EXERCISE: An exact transcription of every entry is required, with the images left out.

DATA FOR REVIEW:
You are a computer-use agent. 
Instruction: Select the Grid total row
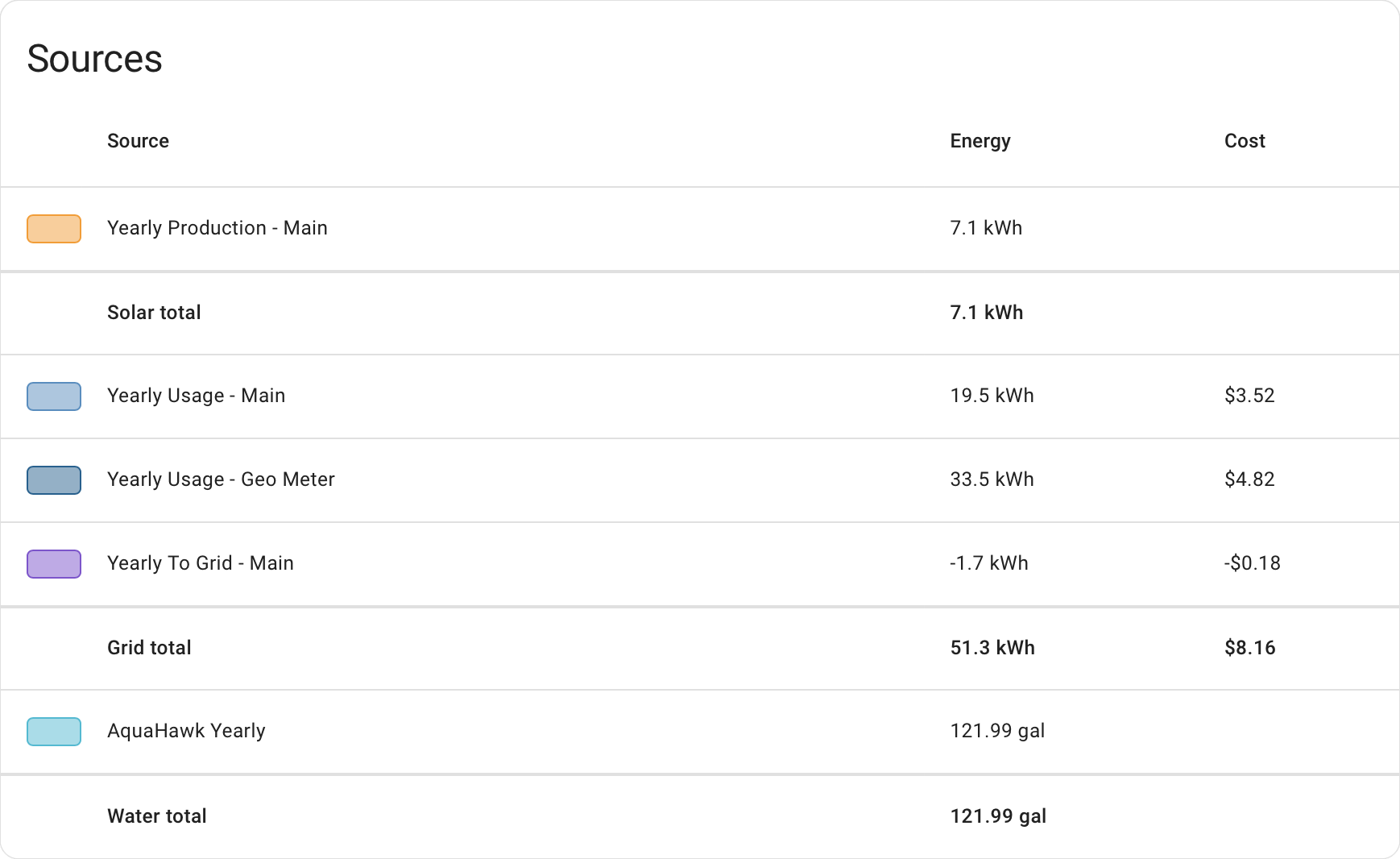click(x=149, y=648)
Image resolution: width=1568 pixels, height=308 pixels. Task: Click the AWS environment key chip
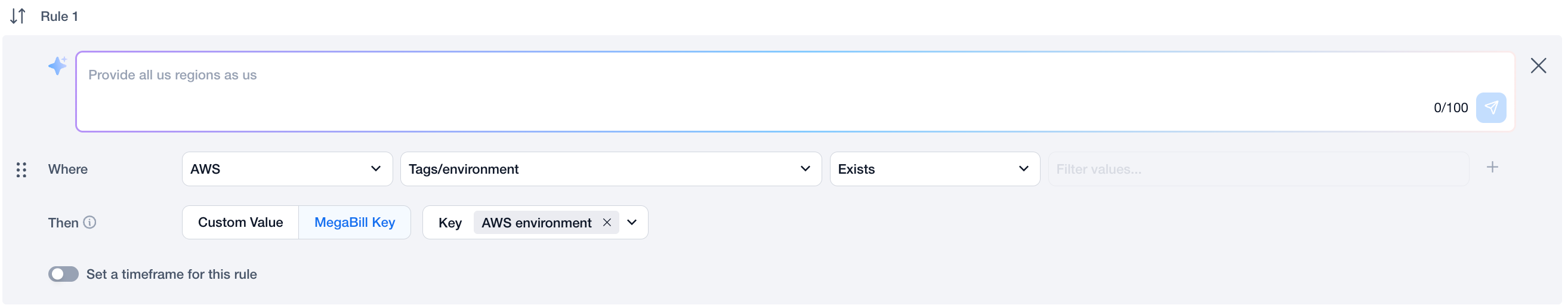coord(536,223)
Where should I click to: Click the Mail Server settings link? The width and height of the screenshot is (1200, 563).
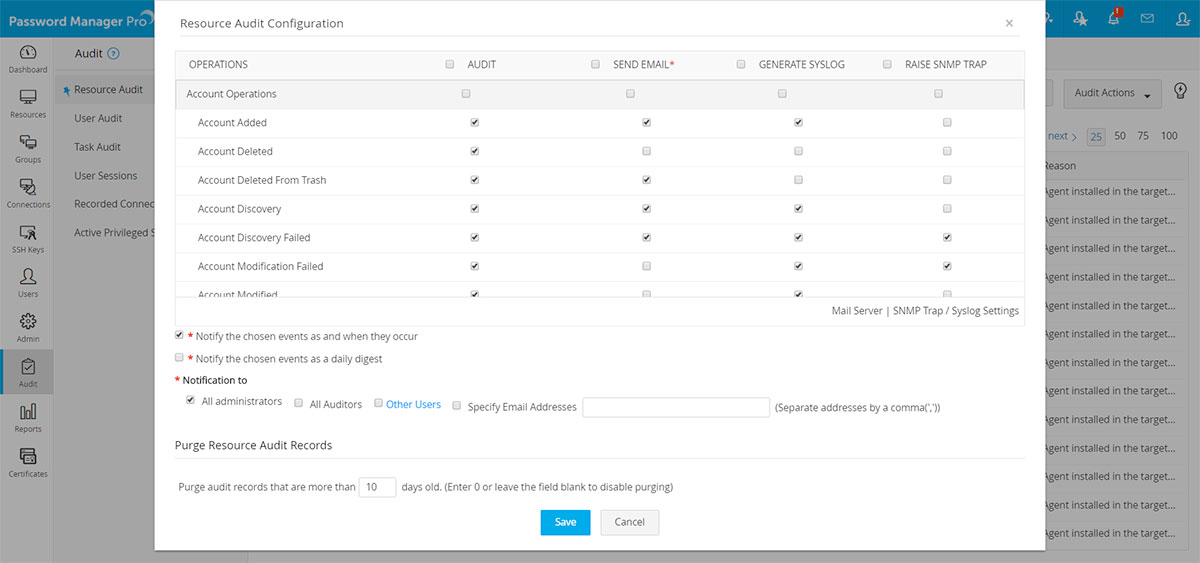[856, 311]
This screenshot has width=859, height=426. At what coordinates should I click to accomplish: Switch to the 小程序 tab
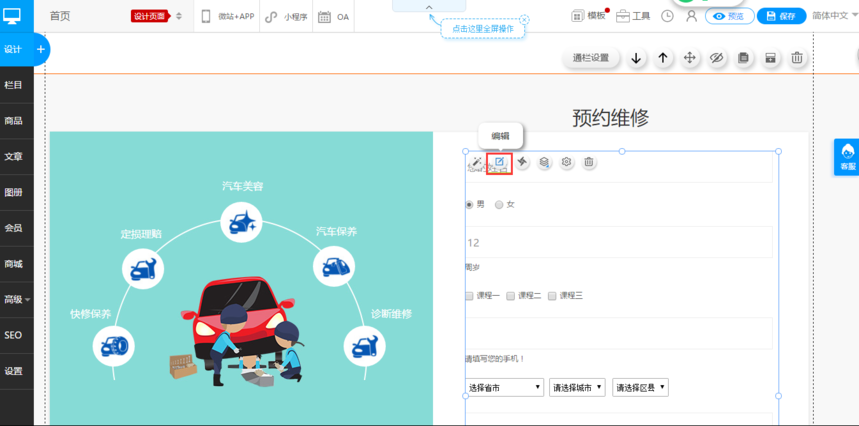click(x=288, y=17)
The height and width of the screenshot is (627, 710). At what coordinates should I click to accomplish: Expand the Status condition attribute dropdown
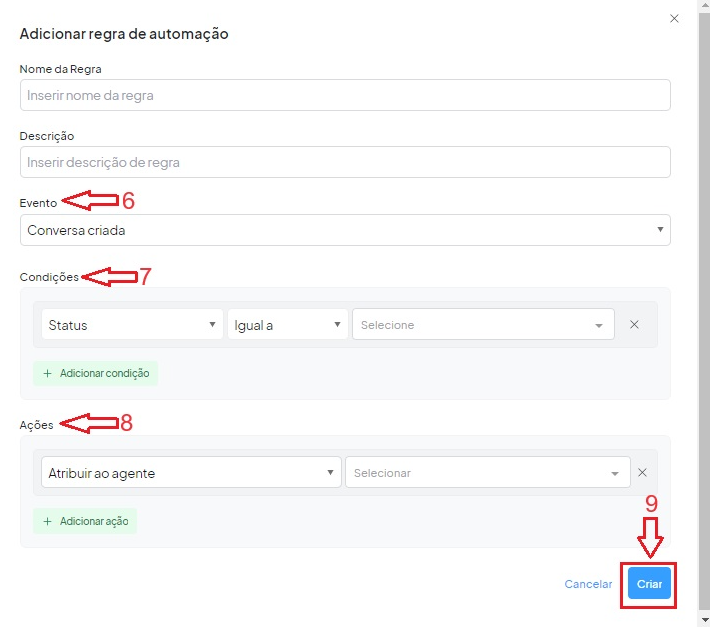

TASK ANSWER:
You are a computer-use agent. 
Instruction: Select the Grid total row
click(x=149, y=648)
Image resolution: width=1568 pixels, height=308 pixels. Task: Click the AWS environment key chip
coord(536,223)
Where should I click to: Click the Mail Server settings link? The width and height of the screenshot is (1200, 563).
[856, 311]
This screenshot has width=859, height=426. At what coordinates should I click to accomplish: Switch to the 小程序 tab
click(x=288, y=17)
The height and width of the screenshot is (627, 710). At what coordinates should I click to accomplish: Expand the Status condition attribute dropdown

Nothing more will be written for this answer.